Atatürk'ün 19 Mayıs öncesindeki anıları 1926’da Cumhuriyet’te yayımlandı

Cumhuriyet, 13 Mart 1926’da Türk basın tarihinde ilk kez Atatürk’ün fotoğrafını çift renkli olarak yayımlarken logosunu da kırmızıya dönüştürdü. 15 Mart 1926’dan itibaren ise Atatürk’ün anıları yayımlanmaya başladı.

Sefa Uyar

Cumhuriyetimizin kurucusu Mustafa Kemal Atatürk’ün Samsun’a çıkışının 103’üncü yıldönümü kutlanırken Doç. Dr. Halil Özcan, Atatürk’ün 19 Mayıs 1919 öncesindeki anıları ve bu anıların gazetelerde yayımlanmasını Cumhuriyet’e anlattı. Atatürk’ün, bu anılarını Hakimiyeti Milliye ve Milliyet gazetelerinin başyazarlarına anlattığını ve bunların yazı dizisi olarak bu gazetelerde yayımlandığını söyleyen Özcan, “Türkiye Cumhuriyeti tarihinin anlatımında ve yazımında Atatürk’ün birinci eseri, yeteri kadar yer bulamadı. Dolayısıyla da Atatürk’ün 19 Mayıs’a kadar olan Milli Mücadele hazırlığı, direniş ruhu ve kişiliğinden bahsedilmeden mücadele başlatılmış oldu.

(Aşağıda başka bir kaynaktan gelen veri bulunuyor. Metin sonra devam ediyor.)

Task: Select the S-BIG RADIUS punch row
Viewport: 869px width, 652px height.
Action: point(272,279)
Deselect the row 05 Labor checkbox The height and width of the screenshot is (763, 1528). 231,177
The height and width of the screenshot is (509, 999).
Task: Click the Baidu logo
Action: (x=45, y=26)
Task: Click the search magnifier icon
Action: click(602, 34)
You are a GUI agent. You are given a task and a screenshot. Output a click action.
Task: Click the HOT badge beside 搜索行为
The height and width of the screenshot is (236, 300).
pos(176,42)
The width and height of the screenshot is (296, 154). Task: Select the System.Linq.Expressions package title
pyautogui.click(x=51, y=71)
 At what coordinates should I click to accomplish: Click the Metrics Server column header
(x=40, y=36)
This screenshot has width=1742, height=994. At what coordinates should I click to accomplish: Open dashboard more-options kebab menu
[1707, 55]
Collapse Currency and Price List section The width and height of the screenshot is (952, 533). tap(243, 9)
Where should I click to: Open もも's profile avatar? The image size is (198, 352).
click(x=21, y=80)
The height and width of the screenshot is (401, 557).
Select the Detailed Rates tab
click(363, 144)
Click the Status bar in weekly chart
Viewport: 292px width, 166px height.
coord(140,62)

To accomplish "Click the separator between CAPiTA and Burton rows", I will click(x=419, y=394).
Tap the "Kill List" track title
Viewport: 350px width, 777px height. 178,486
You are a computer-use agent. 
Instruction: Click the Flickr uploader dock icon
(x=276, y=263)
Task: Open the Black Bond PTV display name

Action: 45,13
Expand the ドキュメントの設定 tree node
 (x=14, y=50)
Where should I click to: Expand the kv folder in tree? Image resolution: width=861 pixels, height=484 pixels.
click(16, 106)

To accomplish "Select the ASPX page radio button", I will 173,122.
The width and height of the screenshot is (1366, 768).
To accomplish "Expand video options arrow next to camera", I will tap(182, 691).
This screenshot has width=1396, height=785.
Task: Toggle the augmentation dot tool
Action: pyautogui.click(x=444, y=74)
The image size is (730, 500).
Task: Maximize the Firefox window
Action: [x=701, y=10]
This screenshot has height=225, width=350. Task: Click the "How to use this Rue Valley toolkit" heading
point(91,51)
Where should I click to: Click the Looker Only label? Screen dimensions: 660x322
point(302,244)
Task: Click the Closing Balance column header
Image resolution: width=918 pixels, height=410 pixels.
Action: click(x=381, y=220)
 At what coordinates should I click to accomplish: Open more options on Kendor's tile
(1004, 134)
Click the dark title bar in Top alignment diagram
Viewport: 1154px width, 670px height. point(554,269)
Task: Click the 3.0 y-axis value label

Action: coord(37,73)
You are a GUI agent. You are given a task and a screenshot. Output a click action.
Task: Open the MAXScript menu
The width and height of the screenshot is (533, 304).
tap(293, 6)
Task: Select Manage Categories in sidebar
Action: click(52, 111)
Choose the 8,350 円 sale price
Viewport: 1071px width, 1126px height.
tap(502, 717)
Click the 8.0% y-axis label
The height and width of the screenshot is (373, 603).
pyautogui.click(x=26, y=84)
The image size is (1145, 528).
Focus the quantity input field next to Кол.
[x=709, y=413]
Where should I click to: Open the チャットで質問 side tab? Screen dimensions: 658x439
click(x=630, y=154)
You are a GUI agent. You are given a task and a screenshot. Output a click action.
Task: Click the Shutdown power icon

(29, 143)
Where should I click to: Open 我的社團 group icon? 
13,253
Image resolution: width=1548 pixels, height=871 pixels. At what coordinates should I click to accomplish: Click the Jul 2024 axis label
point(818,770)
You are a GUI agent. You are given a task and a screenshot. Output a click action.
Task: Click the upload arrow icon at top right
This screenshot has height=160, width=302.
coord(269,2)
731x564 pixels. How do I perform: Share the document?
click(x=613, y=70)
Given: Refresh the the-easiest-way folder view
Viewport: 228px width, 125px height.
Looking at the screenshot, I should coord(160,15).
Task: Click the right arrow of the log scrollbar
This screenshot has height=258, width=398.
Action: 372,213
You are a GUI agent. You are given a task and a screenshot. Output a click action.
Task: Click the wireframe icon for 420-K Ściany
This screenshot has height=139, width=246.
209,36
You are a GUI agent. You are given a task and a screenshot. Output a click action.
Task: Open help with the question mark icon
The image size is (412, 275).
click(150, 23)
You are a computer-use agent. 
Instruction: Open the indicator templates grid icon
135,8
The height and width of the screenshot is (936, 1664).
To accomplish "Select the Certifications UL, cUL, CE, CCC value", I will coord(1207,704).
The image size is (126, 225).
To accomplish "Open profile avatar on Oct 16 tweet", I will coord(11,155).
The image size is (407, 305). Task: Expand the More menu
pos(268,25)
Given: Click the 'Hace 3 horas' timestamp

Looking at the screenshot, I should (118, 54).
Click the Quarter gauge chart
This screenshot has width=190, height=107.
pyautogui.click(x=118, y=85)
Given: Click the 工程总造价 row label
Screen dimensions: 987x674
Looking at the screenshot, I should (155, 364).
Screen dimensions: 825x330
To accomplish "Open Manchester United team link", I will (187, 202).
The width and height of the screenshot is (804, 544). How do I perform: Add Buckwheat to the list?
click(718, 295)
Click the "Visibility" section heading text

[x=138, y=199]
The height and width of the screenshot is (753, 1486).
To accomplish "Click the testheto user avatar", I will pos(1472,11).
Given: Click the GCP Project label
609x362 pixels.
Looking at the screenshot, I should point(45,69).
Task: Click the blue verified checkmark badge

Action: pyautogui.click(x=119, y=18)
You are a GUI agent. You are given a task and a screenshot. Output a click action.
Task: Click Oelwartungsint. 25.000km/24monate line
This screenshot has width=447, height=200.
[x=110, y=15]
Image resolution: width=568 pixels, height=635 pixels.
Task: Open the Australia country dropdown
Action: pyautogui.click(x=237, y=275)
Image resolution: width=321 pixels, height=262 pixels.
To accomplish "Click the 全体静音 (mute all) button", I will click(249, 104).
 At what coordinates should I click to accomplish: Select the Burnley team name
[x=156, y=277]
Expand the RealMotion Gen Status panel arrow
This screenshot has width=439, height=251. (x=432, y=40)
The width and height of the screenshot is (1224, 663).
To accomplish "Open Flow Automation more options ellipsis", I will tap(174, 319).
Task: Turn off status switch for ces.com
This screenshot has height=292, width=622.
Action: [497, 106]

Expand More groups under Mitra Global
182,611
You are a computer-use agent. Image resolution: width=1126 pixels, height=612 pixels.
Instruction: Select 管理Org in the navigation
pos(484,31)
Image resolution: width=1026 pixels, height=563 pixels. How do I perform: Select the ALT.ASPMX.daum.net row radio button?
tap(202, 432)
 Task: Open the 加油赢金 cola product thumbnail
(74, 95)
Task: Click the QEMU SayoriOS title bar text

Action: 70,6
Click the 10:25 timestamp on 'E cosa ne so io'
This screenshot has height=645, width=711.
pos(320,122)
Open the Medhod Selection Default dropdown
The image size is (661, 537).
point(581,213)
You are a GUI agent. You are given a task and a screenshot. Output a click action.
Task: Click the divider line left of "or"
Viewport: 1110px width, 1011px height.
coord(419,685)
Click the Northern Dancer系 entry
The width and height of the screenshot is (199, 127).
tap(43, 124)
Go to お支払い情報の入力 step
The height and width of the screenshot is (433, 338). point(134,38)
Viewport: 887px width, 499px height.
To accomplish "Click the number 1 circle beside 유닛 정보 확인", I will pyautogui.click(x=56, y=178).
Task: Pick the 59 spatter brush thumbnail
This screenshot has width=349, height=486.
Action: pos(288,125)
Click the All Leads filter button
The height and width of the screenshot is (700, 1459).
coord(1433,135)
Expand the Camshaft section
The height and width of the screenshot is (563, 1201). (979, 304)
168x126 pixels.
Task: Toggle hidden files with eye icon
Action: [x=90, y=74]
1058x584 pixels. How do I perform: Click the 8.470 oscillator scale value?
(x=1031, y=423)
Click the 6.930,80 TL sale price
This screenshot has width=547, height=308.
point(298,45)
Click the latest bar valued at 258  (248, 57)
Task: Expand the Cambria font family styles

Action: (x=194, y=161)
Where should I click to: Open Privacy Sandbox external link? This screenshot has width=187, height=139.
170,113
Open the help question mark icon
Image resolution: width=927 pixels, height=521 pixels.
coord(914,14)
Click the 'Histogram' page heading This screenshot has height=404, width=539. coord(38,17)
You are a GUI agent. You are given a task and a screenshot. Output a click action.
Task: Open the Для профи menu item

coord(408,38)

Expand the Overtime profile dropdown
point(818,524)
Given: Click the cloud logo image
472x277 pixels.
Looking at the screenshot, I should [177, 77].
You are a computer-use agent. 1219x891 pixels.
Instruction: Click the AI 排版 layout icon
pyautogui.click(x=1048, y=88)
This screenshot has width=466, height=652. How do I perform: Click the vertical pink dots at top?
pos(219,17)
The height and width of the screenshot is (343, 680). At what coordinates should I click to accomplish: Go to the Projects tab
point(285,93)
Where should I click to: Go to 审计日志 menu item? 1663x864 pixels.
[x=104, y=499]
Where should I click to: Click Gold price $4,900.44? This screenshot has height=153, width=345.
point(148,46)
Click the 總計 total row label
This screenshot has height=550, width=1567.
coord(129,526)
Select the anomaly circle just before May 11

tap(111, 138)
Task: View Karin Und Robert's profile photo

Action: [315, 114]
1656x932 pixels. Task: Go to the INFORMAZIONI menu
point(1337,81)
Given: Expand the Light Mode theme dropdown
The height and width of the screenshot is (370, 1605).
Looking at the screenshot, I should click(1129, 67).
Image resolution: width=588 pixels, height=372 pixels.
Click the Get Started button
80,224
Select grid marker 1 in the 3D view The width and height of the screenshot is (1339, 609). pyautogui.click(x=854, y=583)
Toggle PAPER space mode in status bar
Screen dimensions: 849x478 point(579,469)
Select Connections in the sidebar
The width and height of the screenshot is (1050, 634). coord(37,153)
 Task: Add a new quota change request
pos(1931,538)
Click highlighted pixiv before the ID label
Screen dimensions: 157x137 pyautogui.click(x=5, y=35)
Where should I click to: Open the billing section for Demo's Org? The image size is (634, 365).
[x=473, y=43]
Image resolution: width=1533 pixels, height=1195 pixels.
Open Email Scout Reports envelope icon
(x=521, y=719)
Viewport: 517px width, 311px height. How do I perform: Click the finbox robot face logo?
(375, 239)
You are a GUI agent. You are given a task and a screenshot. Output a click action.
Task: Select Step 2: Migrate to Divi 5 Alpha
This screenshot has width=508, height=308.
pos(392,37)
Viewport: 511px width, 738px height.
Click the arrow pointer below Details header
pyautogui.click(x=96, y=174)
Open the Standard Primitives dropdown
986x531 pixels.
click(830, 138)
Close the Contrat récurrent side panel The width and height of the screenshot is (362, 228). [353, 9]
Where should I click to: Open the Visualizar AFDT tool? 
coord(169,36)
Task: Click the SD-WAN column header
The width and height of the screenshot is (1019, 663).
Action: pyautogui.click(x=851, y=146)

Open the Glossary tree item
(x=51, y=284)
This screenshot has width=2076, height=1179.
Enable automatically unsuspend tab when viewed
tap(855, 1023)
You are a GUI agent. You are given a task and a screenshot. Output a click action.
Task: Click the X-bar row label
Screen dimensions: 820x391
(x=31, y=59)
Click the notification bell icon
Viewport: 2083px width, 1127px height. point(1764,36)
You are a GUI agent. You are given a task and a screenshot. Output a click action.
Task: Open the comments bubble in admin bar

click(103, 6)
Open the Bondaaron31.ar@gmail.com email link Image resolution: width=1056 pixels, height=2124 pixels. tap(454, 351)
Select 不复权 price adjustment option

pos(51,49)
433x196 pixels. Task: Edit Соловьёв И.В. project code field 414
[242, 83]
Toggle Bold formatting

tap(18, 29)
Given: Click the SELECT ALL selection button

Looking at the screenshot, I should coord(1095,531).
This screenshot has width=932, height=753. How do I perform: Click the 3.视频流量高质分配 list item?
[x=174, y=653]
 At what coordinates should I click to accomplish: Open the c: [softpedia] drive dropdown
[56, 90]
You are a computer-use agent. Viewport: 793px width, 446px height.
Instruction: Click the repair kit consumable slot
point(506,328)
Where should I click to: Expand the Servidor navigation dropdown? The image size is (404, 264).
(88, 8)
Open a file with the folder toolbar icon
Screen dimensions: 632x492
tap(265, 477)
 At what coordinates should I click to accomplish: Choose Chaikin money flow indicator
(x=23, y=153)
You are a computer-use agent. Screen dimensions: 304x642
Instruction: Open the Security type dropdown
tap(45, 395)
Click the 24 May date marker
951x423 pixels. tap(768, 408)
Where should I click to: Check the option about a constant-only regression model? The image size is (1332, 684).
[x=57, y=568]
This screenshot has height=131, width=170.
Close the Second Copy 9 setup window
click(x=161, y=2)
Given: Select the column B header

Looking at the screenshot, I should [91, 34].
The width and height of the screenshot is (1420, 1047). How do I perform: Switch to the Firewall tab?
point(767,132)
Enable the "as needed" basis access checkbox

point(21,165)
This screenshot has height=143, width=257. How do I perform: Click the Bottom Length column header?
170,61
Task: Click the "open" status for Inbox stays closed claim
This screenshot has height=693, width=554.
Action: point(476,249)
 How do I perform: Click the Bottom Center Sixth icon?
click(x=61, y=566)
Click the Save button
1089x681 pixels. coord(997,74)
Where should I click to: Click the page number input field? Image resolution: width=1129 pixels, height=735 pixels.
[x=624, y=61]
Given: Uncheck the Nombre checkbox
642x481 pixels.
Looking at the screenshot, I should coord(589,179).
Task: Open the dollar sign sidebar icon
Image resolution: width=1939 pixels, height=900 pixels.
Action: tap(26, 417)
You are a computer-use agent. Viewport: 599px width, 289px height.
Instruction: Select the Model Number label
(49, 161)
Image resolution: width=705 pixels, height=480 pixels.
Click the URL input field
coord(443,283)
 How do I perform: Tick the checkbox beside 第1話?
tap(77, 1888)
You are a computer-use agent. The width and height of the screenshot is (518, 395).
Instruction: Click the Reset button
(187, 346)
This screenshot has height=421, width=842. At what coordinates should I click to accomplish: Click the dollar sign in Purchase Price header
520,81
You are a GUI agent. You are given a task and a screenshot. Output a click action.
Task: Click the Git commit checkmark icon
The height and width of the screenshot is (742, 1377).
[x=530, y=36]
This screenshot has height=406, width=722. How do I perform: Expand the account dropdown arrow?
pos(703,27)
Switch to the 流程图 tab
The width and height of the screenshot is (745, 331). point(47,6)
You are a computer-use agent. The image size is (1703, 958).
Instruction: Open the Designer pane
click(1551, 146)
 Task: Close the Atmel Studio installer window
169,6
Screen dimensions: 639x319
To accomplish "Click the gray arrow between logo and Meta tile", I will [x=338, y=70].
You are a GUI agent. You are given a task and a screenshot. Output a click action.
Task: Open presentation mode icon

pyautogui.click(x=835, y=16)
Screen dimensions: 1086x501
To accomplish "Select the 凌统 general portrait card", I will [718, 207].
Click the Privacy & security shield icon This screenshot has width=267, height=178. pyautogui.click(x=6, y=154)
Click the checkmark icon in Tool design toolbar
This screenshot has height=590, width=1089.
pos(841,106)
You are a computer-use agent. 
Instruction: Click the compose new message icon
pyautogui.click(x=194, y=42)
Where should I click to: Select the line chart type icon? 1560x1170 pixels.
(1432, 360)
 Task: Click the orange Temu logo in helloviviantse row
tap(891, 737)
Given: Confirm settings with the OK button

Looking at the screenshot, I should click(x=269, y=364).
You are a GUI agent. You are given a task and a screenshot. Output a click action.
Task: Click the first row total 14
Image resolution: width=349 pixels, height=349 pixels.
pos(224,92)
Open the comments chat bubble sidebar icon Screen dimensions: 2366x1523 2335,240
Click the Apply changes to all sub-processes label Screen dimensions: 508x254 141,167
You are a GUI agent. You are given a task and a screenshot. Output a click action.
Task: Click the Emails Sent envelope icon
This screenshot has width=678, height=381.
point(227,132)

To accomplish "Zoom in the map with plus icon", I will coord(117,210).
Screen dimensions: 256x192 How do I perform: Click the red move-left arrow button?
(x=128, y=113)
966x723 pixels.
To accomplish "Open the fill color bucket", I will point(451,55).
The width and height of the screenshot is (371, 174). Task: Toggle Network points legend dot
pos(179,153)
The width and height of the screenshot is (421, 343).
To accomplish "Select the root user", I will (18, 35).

Milli Mücadele karşıtları da buradan yola çıkarak mücadelenin başlamasını Atatürk’e değil, onu Samsun’a gönderenlere dayandırıyor” dedi. 

‘BÜTÜN MİLLETİNDİR’

Cumhuriyet’in, 13 Mart 1926’da Türk basın tarihinde ilk kez siyah dışına çıkarak çift renkli basıldığını, Atatürk’ün ilk sayfadan fotoğrafının yayımlandığını ve “Cumhuriyet” yazısının kırmızı yapıldığını anlatan Özcan, Yunus Nadi’nin de uzun bir makale ile Atatürk’ün yaşamının kaleme alınmasının gerekliliğinden bahsettiğini vurguladı. Özcan, şunları kaydetti:

“15 Mart günü Cumhuriyet gazetesi, ‘Bu asrın yetiştirdiği en büyük adamın, Türkiye’yi ölümden sonra tekrar dirilmenin sırrına mazhar eden, dünya tarihinin gidişini değiştiren o yüksek dehanın hatıratı da bizzat Büyük Gazi gibi bütün milletindir. Bütün Türk milletinin cumhurbaşkanı olan sevgili Gazimizin hatıralarını memlekete duyurmak için bugünden itibaren yayıma başlıyoruz’ açıklamasıyla anıları imzasız olarak yayımlamaya başladı. Diğer iki gazete anıları ‘Büyük Gazi’nin Hatırat Sahifeleri’ başlığı ile yayımlarken, Cumhuriyet ise ‘Büyük Gazimizin Büyük Hayatından Hatıralar’ başlığını kullandı. Bazı günlerde ‘Büyük Gazimizin Büyük Hayatından Sayfalar’ başlığı ile de yayınını sürdürdü.”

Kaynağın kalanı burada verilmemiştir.